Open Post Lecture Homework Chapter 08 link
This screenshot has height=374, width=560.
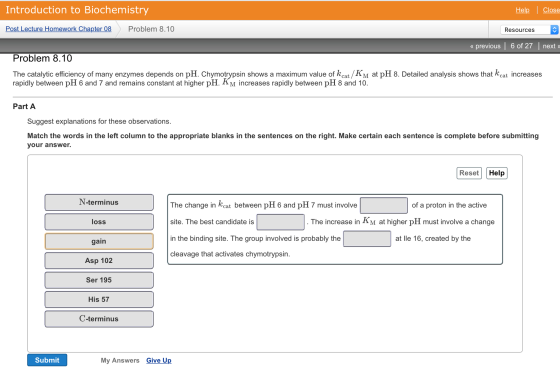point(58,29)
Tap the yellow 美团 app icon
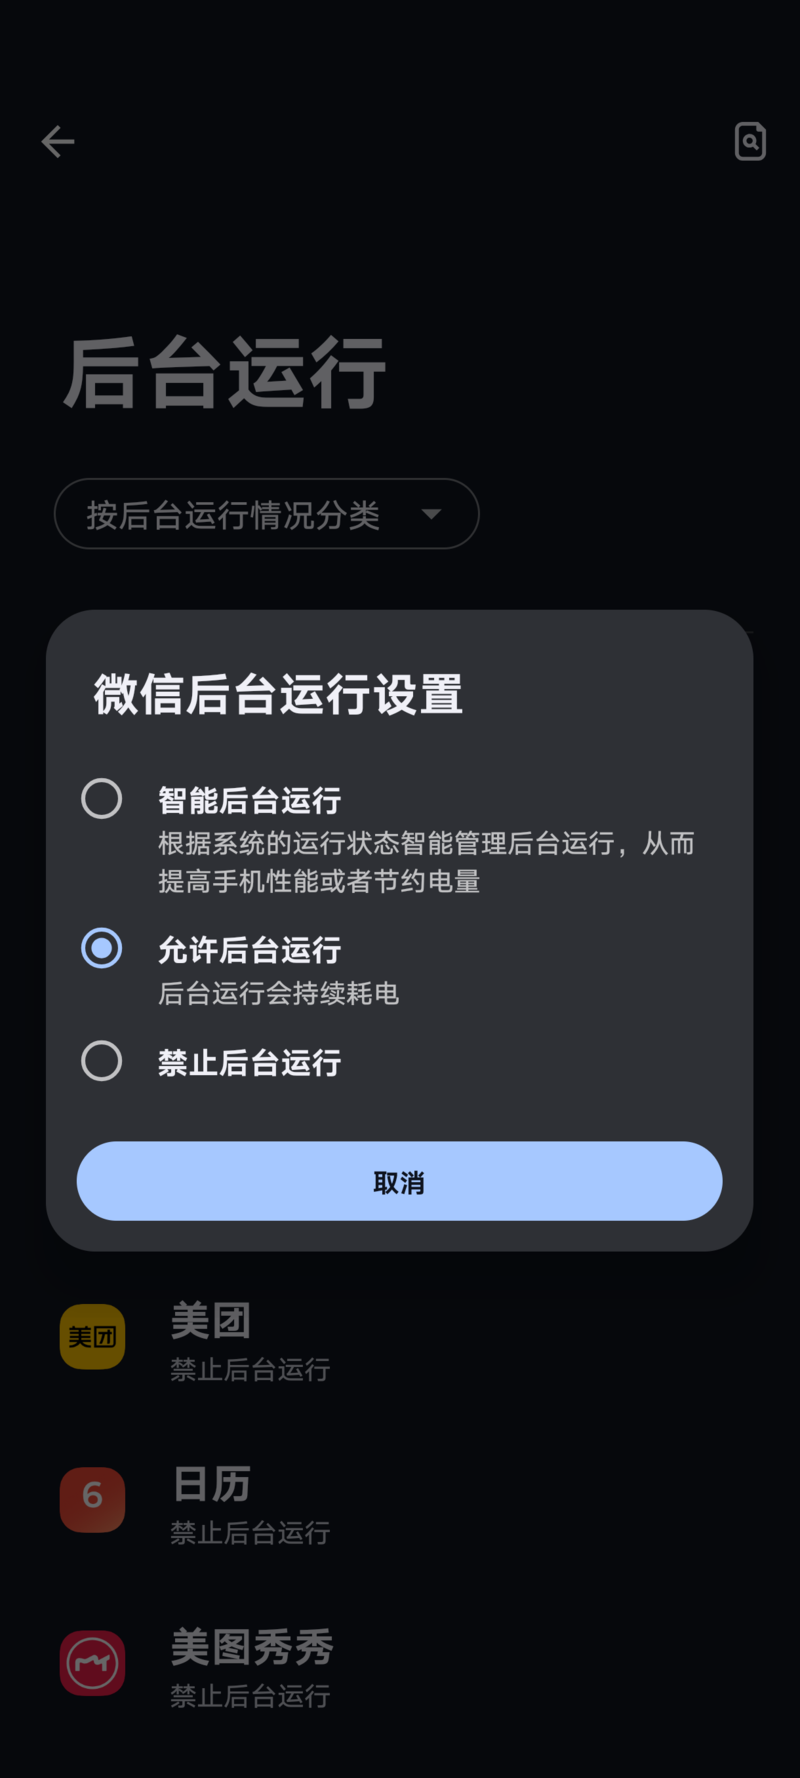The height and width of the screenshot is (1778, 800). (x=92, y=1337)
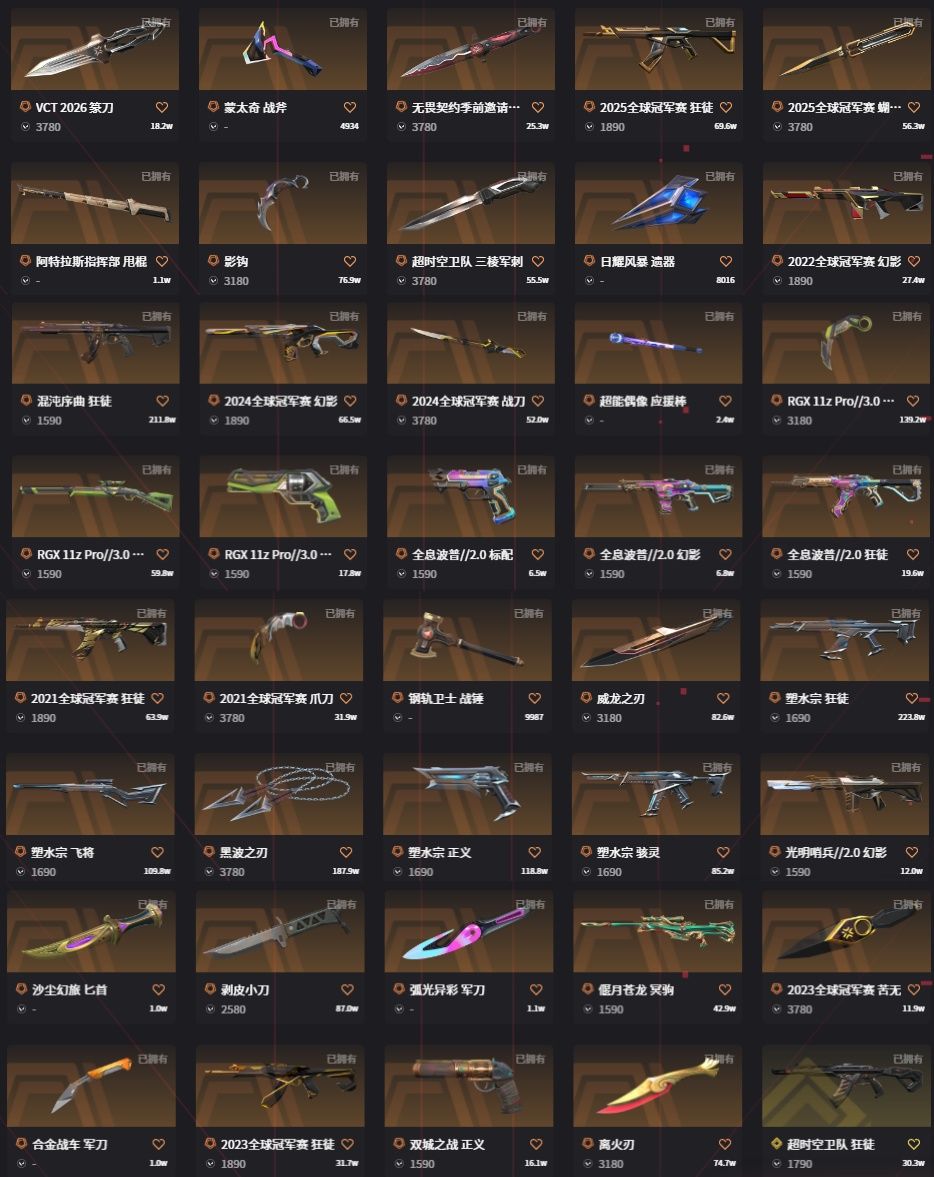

#####

_Work instructions:_ Print all the entries exactly as they appear, without the pictures.

_Exercise solution:_
Open Post Lecture Homework Chapter 08 link
This screenshot has height=374, width=560.
point(58,29)
Tap the yellow 美团 app icon
The height and width of the screenshot is (1778, 800). (x=92, y=1337)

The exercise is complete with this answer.